- The problem
Copy every entry exactly.

========

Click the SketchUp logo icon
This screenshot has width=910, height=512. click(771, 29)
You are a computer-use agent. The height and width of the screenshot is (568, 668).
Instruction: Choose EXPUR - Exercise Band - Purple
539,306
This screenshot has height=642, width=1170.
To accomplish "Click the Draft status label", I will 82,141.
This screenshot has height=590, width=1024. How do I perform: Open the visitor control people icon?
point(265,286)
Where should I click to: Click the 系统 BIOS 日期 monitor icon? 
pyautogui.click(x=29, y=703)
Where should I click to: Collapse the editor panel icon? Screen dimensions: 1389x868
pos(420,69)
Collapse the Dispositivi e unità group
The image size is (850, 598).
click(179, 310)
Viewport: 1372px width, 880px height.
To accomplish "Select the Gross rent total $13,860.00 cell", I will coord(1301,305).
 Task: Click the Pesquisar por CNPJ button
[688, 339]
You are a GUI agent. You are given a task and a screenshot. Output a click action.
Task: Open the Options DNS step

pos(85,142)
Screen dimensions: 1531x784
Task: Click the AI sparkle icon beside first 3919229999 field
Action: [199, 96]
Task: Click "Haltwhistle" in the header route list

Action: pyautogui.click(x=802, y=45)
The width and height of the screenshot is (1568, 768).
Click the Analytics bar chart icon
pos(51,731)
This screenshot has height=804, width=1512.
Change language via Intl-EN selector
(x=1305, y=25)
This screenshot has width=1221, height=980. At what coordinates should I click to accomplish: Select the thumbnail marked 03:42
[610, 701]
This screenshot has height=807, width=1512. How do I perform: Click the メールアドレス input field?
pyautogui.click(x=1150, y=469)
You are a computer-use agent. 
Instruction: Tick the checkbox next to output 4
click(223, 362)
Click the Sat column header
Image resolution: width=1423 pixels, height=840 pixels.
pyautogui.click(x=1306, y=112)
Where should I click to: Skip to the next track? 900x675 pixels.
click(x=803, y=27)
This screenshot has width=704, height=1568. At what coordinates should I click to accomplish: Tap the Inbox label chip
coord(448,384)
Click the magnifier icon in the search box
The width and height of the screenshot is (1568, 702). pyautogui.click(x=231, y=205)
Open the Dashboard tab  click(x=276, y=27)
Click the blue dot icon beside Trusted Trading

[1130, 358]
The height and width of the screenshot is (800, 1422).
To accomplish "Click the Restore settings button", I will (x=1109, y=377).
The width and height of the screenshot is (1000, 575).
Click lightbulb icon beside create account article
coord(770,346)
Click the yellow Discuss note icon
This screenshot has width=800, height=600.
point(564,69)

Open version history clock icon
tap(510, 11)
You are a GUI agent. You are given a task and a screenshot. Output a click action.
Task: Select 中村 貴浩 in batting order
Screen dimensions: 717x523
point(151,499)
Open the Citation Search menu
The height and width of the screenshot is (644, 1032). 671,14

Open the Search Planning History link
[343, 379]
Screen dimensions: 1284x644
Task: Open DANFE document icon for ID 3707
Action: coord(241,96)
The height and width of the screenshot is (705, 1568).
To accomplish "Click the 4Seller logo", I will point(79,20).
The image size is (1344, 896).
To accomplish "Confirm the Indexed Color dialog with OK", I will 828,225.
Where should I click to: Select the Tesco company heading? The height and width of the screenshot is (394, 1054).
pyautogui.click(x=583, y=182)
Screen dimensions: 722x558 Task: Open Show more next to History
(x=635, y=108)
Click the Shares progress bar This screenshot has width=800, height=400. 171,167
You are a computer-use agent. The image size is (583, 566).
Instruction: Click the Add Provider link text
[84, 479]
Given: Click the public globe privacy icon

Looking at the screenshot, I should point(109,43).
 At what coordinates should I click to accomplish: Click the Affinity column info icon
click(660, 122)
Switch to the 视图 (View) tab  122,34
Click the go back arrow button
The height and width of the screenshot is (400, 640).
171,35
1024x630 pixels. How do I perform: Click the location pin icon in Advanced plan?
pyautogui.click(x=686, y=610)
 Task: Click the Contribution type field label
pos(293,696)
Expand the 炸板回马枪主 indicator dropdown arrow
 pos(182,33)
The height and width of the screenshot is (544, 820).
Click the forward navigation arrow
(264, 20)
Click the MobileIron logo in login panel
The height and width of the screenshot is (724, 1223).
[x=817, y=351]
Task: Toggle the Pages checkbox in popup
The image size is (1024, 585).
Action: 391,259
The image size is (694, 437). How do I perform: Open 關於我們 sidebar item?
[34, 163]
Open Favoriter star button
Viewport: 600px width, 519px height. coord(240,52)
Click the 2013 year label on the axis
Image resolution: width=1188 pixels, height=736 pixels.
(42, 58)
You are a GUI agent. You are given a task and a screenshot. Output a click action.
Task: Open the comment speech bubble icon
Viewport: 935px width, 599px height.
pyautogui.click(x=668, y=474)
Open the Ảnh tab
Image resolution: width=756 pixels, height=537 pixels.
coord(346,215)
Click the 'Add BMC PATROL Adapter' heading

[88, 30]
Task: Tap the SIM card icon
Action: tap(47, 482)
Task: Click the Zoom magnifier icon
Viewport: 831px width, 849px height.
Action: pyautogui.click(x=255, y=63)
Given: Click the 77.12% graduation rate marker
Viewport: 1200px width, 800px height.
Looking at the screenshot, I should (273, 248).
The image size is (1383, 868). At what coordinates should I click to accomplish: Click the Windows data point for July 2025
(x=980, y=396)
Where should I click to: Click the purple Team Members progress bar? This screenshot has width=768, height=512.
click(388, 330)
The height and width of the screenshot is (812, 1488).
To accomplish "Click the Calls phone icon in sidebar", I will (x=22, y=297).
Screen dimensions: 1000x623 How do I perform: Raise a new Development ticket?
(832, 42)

========

- The completed task
Click the SketchUp logo icon
This screenshot has width=910, height=512. click(771, 29)
You are a computer-use agent. The height and width of the screenshot is (568, 668).
Instruction: Choose EXPUR - Exercise Band - Purple
539,306
This screenshot has height=642, width=1170.
To accomplish "Click the Draft status label", I will 82,141.
This screenshot has height=590, width=1024. How do I perform: Open the visitor control people icon?
point(265,286)
Where should I click to: Click the 系统 BIOS 日期 monitor icon? 
pyautogui.click(x=29, y=703)
Where should I click to: Collapse the editor panel icon? Screen dimensions: 1389x868
pos(420,69)
Collapse the Dispositivi e unità group
The image size is (850, 598).
click(179, 310)
Viewport: 1372px width, 880px height.
To accomplish "Select the Gross rent total $13,860.00 cell", I will coord(1301,305).
 Task: Click the Pesquisar por CNPJ button
[688, 339]
You are a GUI agent. You are given a task and a screenshot. Output a click action.
Task: Open the Options DNS step

pos(85,142)
Screen dimensions: 1531x784
Task: Click the AI sparkle icon beside first 3919229999 field
Action: [199, 96]
Task: Click "Haltwhistle" in the header route list

Action: pyautogui.click(x=802, y=45)
The width and height of the screenshot is (1568, 768).
Click the Analytics bar chart icon
pos(51,731)
This screenshot has height=804, width=1512.
Change language via Intl-EN selector
(x=1305, y=25)
This screenshot has width=1221, height=980. At what coordinates should I click to accomplish: Select the thumbnail marked 03:42
[610, 701]
This screenshot has height=807, width=1512. How do I perform: Click the メールアドレス input field?
pyautogui.click(x=1150, y=469)
You are a computer-use agent. 
Instruction: Tick the checkbox next to output 4
click(223, 362)
Click the Sat column header
Image resolution: width=1423 pixels, height=840 pixels.
pyautogui.click(x=1306, y=112)
Where should I click to: Skip to the next track? 900x675 pixels.
click(x=803, y=27)
This screenshot has width=704, height=1568. At what coordinates should I click to accomplish: Tap the Inbox label chip
coord(448,384)
Click the magnifier icon in the search box
The width and height of the screenshot is (1568, 702). pyautogui.click(x=231, y=205)
Open the Dashboard tab  click(x=276, y=27)
Click the blue dot icon beside Trusted Trading

[1130, 358]
The height and width of the screenshot is (800, 1422).
To accomplish "Click the Restore settings button", I will (x=1109, y=377).
The width and height of the screenshot is (1000, 575).
Click lightbulb icon beside create account article
coord(770,346)
Click the yellow Discuss note icon
This screenshot has width=800, height=600.
point(564,69)

Open version history clock icon
tap(510, 11)
You are a GUI agent. You are given a task and a screenshot. Output a click action.
Task: Select 中村 貴浩 in batting order
Screen dimensions: 717x523
point(151,499)
Open the Citation Search menu
The height and width of the screenshot is (644, 1032). 671,14

Open the Search Planning History link
[343, 379]
Screen dimensions: 1284x644
Task: Open DANFE document icon for ID 3707
Action: coord(241,96)
The height and width of the screenshot is (705, 1568).
To accomplish "Click the 4Seller logo", I will point(79,20).
The image size is (1344, 896).
To accomplish "Confirm the Indexed Color dialog with OK", I will 828,225.
Where should I click to: Select the Tesco company heading? The height and width of the screenshot is (394, 1054).
pyautogui.click(x=583, y=182)
Screen dimensions: 722x558 Task: Open Show more next to History
(x=635, y=108)
Click the Shares progress bar This screenshot has width=800, height=400. 171,167
You are a computer-use agent. The image size is (583, 566).
Instruction: Click the Add Provider link text
[84, 479]
Given: Click the public globe privacy icon

Looking at the screenshot, I should point(109,43).
 At what coordinates should I click to accomplish: Click the Affinity column info icon
click(660, 122)
Switch to the 视图 (View) tab  122,34
Click the go back arrow button
The height and width of the screenshot is (400, 640).
171,35
1024x630 pixels. How do I perform: Click the location pin icon in Advanced plan?
pyautogui.click(x=686, y=610)
 Task: Click the Contribution type field label
pos(293,696)
Expand the 炸板回马枪主 indicator dropdown arrow
 pos(182,33)
The height and width of the screenshot is (544, 820).
Click the forward navigation arrow
(264, 20)
Click the MobileIron logo in login panel
The height and width of the screenshot is (724, 1223).
[x=817, y=351]
Task: Toggle the Pages checkbox in popup
The image size is (1024, 585).
Action: 391,259
The image size is (694, 437). How do I perform: Open 關於我們 sidebar item?
[34, 163]
Open Favoriter star button
Viewport: 600px width, 519px height. coord(240,52)
Click the 2013 year label on the axis
Image resolution: width=1188 pixels, height=736 pixels.
(42, 58)
You are a GUI agent. You are given a task and a screenshot. Output a click action.
Task: Open the comment speech bubble icon
Viewport: 935px width, 599px height.
pyautogui.click(x=668, y=474)
Open the Ảnh tab
Image resolution: width=756 pixels, height=537 pixels.
coord(346,215)
Click the 'Add BMC PATROL Adapter' heading

[88, 30]
Task: Tap the SIM card icon
Action: tap(47, 482)
Task: Click the Zoom magnifier icon
Viewport: 831px width, 849px height.
Action: pyautogui.click(x=255, y=63)
Given: Click the 77.12% graduation rate marker
Viewport: 1200px width, 800px height.
Looking at the screenshot, I should (273, 248).
The image size is (1383, 868). At what coordinates should I click to accomplish: Click the Windows data point for July 2025
(x=980, y=396)
Where should I click to: Click the purple Team Members progress bar? This screenshot has width=768, height=512.
click(388, 330)
The height and width of the screenshot is (812, 1488).
To accomplish "Click the Calls phone icon in sidebar", I will (x=22, y=297).
Screen dimensions: 1000x623 How do I perform: Raise a new Development ticket?
(832, 42)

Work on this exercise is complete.